And we saw some of the pork industry's 2000 events spill over into 2001. Punches and counter-punches were thrown over checkoff referendum results.

In 2001, the USDA and a new administration saw things a little differently. A settlement agreement was negotiated which allowed the mandatory pork checkoff to continue, with the added provision that producers would be polled about their satisfaction with the self-help program at a later date.

Throughout the summer, considerable effort has gone into revamping the pork industry's infrastructure, providing a clearer division of National Pork Board and National Pork Producers Council activities.

The Power of Terrorism

On September 11, we saw what real disaster looks like. Our borders were locked down, the skies emptied, but the dust and devastation of the suicide hijackings spread and settled over us all. The physical or mental toll of those horrendous acts remains incompletely told.

A name — Osama bin Laden — was burned into our minds, a name most of us probably hadn't paid much attention to at the beginning of 2001.

Once again we paid closer attention to the words as we pledged our allegiance to the flag of the United States of America and to the republic for which it stands. Words, many of us probably hadn't uttered since grade school, came flowing back. And, too, we listened more closely to the glorious words of “America the Beautiful” and “God Bless America.”

We saw and heard of anthrax-laden letters sent to congressmen and TV news commentators, touching and taking the lives of unassuming victims. The terrorists, whether foreign or domestic, remain elusive.

But, we learned that the irradiation technology that is struggling for acceptance in the meat industry can also be used to eliminate anthrax spores in our mail. Perhaps, one application will clear the path for the other.

Food security and national security have become intertwined.
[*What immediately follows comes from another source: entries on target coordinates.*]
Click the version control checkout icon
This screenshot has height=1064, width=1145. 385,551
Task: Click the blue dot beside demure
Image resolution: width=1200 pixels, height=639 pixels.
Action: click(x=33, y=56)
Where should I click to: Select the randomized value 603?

Unwittingly, perhaps, the American public may gain a greater appreciation for their food and fiber — including the congressmen debating a new Farm Bill.
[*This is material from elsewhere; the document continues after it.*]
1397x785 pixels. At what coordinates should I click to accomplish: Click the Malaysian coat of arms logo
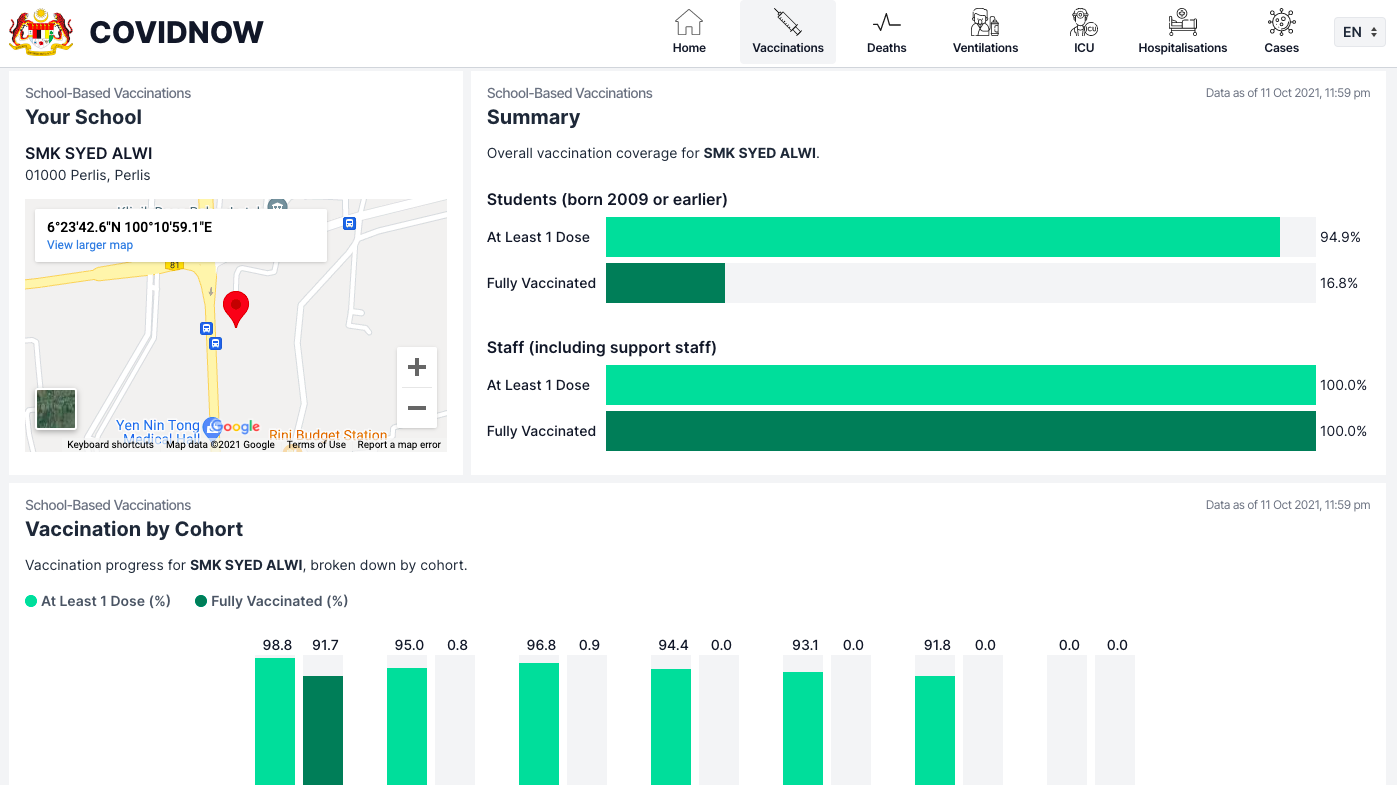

And, food assistance is sure to figure into our diplomatic relations with our anti-terrorist allies in coming months. Hopefully, the American farmer, with his ability to feed a hungry world, will gain some political clout in the process.
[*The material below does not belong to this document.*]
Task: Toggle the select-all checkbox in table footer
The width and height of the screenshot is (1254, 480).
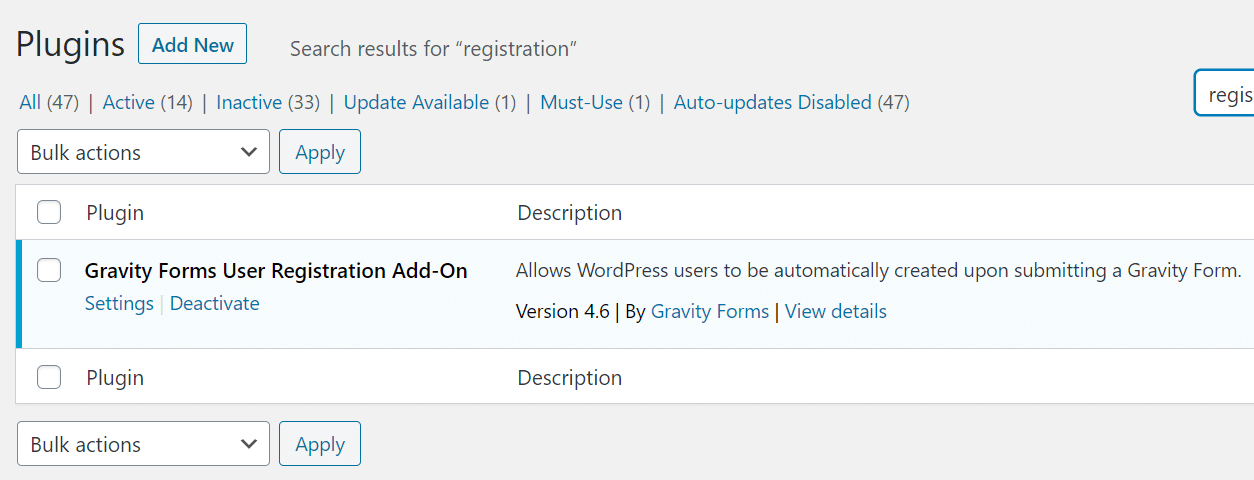Action: (49, 377)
Recently, we saw China gain admission to the World Trade Organization (WTO), Taiwan's WTO approval soon followed. Although it will take some time, new markets will open.

The Ties that Bind

Yes, it's been quite a year. But, as we look around and we see the flags, and sing the songs, and pray the prayers, we must recognize that, as a nation, we have not been so strong or so unified for so very long.

I am of the post-World War II generation. A generation that struggled with the assassination of a president and a beloved religious leader, the Vietnam War, Watergate and plenty of political embarrassments. Many of you have lived through as much, and more.

The events and images of 2001 will remain forever etched in our memories. Collectively, these events have fostered incredible solidarity, focus and perspective for us to begin a new year.

By all means, God has blessed America. It is my hope that He will watch over you and your family during this blessed season and throughout the New Year.